**Work request**
Every line that contains the word "computer" is to be copied from the listing.

(Input data Opens)

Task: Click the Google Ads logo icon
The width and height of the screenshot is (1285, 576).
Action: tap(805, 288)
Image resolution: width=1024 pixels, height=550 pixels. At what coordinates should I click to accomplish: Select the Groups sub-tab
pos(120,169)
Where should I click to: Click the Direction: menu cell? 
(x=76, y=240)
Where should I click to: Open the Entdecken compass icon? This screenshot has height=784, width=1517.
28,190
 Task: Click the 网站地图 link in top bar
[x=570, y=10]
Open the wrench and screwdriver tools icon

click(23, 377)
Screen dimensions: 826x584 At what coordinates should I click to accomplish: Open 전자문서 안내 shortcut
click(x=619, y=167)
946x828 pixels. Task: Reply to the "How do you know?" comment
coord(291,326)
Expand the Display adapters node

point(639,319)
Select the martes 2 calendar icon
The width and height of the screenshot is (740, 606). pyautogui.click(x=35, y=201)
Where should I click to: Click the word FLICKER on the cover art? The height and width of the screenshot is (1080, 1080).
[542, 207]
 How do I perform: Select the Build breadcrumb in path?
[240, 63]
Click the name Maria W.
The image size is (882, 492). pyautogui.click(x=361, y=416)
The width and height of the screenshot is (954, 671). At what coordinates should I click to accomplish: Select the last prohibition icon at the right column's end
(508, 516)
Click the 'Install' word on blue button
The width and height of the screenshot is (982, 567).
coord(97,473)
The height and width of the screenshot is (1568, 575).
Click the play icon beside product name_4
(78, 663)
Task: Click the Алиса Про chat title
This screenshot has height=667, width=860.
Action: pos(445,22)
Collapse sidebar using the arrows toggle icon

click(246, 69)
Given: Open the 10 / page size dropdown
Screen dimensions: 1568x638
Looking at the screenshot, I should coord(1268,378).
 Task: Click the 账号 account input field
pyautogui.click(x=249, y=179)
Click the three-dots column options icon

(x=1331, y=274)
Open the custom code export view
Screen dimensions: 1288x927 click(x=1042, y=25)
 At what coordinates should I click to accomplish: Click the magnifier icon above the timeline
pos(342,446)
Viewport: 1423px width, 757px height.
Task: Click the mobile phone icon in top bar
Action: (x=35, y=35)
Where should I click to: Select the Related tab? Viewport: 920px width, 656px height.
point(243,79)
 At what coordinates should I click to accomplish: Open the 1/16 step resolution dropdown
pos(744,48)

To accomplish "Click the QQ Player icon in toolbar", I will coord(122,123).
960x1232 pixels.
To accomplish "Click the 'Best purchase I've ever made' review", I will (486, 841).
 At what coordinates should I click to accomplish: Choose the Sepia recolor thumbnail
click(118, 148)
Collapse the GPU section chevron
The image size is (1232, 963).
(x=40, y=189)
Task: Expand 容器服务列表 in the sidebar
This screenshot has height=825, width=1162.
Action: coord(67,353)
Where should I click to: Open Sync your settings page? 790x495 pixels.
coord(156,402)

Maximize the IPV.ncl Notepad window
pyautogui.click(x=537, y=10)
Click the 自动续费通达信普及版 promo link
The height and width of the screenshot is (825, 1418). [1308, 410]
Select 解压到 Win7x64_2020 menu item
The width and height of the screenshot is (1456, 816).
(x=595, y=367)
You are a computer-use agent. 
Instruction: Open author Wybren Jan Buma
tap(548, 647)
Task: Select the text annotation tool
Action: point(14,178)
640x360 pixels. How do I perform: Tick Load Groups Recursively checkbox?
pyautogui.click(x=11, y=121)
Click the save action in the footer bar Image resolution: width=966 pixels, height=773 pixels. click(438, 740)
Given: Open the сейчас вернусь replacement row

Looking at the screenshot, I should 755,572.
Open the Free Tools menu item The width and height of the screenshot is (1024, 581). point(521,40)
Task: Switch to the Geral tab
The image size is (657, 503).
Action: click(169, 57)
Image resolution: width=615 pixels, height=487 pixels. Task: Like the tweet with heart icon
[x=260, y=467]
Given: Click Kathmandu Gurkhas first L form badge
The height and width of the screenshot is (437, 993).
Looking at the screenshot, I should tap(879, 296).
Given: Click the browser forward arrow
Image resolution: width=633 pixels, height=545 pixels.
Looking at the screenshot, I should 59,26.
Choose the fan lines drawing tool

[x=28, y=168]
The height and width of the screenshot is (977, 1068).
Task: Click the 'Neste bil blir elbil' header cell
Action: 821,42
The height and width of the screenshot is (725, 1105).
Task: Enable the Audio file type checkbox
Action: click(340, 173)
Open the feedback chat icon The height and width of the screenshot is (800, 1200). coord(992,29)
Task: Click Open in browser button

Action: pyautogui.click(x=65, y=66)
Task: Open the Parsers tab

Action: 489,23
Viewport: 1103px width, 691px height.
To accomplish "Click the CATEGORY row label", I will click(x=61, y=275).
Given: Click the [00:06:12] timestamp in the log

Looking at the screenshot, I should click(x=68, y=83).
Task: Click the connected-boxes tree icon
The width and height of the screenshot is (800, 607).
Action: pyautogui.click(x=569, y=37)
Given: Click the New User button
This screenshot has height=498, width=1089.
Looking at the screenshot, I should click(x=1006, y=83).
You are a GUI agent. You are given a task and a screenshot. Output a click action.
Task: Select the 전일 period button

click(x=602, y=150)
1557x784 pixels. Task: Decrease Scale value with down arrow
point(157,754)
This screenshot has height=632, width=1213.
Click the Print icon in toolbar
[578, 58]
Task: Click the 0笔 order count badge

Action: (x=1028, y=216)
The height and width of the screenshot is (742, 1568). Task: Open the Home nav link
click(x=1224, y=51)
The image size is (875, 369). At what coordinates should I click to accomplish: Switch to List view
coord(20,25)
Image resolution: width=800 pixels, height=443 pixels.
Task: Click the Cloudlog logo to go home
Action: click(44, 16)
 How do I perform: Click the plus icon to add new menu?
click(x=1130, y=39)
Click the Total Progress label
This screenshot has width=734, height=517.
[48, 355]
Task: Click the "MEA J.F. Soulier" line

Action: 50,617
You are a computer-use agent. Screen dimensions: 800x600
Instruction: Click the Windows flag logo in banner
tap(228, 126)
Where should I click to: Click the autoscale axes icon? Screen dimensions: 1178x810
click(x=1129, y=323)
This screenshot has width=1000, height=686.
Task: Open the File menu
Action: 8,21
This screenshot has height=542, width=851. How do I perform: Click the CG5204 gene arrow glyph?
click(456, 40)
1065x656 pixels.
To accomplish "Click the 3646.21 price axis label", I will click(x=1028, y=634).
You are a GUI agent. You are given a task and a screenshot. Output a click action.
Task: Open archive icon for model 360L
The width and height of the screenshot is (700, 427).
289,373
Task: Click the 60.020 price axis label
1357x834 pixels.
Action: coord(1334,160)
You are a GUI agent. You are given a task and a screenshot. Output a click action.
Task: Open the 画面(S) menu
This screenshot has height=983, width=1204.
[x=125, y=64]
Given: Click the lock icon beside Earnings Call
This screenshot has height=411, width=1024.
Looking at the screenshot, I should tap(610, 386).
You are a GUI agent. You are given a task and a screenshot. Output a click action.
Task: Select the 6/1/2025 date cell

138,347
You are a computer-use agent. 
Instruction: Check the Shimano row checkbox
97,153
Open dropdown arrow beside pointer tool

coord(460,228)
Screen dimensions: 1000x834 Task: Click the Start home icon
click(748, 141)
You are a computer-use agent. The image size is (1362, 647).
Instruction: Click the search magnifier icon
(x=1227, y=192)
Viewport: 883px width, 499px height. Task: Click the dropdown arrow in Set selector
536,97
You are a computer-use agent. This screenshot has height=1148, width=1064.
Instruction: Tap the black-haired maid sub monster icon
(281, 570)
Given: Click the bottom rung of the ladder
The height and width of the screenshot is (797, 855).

(Input data Closes)

**Solution for this task**
You are a computer-use agent. 
You are a computer-use agent. Screen dimensions: 800x600
You are a computer-use agent. 
You are a computer-use agent. The image size is (1362, 647).
You are a computer-use agent. This screenshot has height=1148, width=1064.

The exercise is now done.